Racial disparities in the labor market narrowed in January. The Federal Reserve closely monitors racial disparities as alternative measures of how close the economy is to maximum employment, since they narrow in a strong economy. The unemployment rate for Black or African Americans fell 0.2 percentage points to 6.9 percent, and the unemployment rate for Hispanic or Latino Americans was unchanged on the month at 4.9 percent.

The gap between Black Americans’ unemployment rate and the overall rate was 2.9 percentage points in January, narrower than the 3.2 percentage point gap in December. The gap between the Hispanic unemployment rate and the overall unemployment rate narrowed to 0.9 percentage points from 1.0 percentage points. The narrowest gap between Black unemployment and overall unemployment in the last expansion was 1.7 percentage points in August 2019, and 0.5 percentage points for Hispanic or Latino Americans.

Average hourly earnings rose 23 cents to $31.63, an increase of 0.7% on the month and 5.7% on the year. The average workweek fell 0.2 hours to 34.5 hours from 34.7 hours in December. More sick days from Omicron meant fewer hours worked.

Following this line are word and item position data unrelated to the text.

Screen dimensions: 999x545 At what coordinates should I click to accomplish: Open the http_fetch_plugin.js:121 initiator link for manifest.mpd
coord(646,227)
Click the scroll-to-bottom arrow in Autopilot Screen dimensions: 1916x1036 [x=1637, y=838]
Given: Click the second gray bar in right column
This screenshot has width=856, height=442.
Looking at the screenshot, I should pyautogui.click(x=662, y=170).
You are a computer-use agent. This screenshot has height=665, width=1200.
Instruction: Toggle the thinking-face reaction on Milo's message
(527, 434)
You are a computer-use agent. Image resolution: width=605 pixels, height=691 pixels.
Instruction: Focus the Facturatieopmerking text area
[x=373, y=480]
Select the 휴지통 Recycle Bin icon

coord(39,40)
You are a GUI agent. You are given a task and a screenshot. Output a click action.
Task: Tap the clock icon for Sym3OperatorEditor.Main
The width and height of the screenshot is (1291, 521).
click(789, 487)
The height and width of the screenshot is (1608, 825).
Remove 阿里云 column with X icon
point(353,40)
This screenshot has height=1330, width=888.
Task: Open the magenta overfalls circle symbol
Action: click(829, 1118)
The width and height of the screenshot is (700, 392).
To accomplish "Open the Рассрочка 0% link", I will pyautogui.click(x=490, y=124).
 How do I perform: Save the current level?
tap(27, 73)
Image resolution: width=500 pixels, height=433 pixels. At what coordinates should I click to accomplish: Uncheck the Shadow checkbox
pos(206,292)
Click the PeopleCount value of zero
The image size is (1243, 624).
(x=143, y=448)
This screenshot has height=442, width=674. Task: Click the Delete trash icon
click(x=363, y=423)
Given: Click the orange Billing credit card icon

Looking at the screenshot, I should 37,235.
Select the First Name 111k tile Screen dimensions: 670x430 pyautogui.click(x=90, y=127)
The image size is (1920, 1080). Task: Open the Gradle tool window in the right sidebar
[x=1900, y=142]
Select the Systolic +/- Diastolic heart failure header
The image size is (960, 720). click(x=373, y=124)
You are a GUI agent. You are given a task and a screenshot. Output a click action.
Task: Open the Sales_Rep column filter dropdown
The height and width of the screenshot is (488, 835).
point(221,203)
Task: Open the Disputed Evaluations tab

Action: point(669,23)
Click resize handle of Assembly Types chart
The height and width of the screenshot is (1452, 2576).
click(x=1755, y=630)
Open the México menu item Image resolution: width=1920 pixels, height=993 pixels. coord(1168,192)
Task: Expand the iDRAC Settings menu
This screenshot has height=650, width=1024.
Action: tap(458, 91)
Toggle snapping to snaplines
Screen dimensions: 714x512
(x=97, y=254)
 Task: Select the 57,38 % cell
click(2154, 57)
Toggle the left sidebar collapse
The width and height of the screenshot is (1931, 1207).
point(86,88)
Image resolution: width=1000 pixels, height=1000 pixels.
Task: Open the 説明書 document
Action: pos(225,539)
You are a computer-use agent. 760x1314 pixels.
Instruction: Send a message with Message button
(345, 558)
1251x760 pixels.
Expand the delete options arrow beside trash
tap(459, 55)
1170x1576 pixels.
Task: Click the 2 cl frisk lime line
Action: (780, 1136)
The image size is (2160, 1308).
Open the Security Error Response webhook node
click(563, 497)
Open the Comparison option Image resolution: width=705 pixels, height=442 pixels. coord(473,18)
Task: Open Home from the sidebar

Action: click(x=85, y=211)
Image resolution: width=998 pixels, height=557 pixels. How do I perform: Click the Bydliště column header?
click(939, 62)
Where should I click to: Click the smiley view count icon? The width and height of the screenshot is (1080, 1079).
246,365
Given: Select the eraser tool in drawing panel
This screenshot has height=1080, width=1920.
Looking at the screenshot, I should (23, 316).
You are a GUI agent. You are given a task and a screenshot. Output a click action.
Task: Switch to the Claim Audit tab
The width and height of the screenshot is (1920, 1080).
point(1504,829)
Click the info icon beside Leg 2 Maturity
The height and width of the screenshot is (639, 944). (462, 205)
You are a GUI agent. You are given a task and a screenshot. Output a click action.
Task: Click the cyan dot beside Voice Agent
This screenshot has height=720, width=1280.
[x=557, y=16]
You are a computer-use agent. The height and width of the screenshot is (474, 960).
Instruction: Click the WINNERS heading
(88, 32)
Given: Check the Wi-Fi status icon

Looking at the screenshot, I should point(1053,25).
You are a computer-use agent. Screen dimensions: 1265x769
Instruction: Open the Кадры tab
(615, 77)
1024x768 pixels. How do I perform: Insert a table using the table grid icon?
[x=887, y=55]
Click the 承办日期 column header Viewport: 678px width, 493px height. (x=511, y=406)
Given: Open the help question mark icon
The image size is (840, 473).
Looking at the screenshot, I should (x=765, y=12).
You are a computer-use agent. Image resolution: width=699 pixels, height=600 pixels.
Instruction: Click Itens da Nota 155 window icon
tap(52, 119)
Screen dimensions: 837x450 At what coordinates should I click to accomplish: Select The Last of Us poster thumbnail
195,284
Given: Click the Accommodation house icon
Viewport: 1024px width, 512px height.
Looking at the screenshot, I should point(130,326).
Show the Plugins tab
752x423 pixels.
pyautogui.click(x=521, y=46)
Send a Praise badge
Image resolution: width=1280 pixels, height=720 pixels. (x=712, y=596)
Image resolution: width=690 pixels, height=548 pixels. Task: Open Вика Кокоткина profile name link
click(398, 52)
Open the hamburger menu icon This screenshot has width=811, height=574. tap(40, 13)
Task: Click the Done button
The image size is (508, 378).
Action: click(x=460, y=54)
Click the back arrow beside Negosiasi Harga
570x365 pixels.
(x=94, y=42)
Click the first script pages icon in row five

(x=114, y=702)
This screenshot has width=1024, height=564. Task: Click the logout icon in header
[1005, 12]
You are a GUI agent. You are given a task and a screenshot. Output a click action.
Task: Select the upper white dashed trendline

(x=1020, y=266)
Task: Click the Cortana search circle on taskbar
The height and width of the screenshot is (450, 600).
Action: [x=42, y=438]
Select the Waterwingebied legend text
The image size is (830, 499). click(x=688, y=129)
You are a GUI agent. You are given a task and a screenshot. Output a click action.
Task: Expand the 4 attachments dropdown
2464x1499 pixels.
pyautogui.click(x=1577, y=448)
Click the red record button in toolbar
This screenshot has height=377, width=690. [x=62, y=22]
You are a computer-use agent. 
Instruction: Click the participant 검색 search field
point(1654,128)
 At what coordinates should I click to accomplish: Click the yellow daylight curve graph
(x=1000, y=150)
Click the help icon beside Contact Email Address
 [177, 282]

With average hours down but employment and average hourly earnings up, aggregate income rose 0.5% in January from December and was up 9.6% from a year earlier. Average hourly earnings are lagging inflation—the CPI was up 7.1% on the year in December—while aggregate earnings are outpacing inflation.

Despite payrolls coming in above expectations in January, the month’s uptick in the unemployment rate and the fall in average hours worked points to a meaningful drag from the Omicron surge. Other recent data like the ADP® National Employment Report™ and initial claims for unemployment insurance also point to a slowdown at the turn of the year. But with Covid cases falling, growth will pick up, possibly as soon as in February.

After January’s job gains, payroll employment is 2.9 million or 1.9% below its level in February 2020, before the crisis. The recovery is a bit stronger in the household survey, with employment just 1.1% below the pre-crisis level despite January’s setback. Payroll employment would recover to its pre-crisis level by June at the 541,000 monthly pace of the last three months, but job growth is likely to moderate with the job market very tight. Comerica Economics forecasts for average monthly payroll gains of just over 400,000 in the rest of 2022. Employment is set to recover to the pre-crisis level this summer and the unemployment rate to fall to 3.5% by year-end, matching the half year before the pandemic for the lowest since 1969.

With the labor market tight and set to strengthen and inflation far above the Fed’s target, Comerica Economics forecasts for the Fed to raise the federal funds rate 0.25 percentage points at their March 16 decision, and to make three additional quarter percentage point rate hikes by year-end.

Market Reaction: U.S. equity markets rose in the afternoon post-report, with the Dow up 0.1% on the day and the NASDAQ up 2.0%. Interest rates rose, with the two-year Treasury yield up 0.12 percentage points to 1.32% and the ten-year Treasury yield up 0.09 percentage points to 1.93%.

Bill Adams is senior vice president and chief economist at Comerica.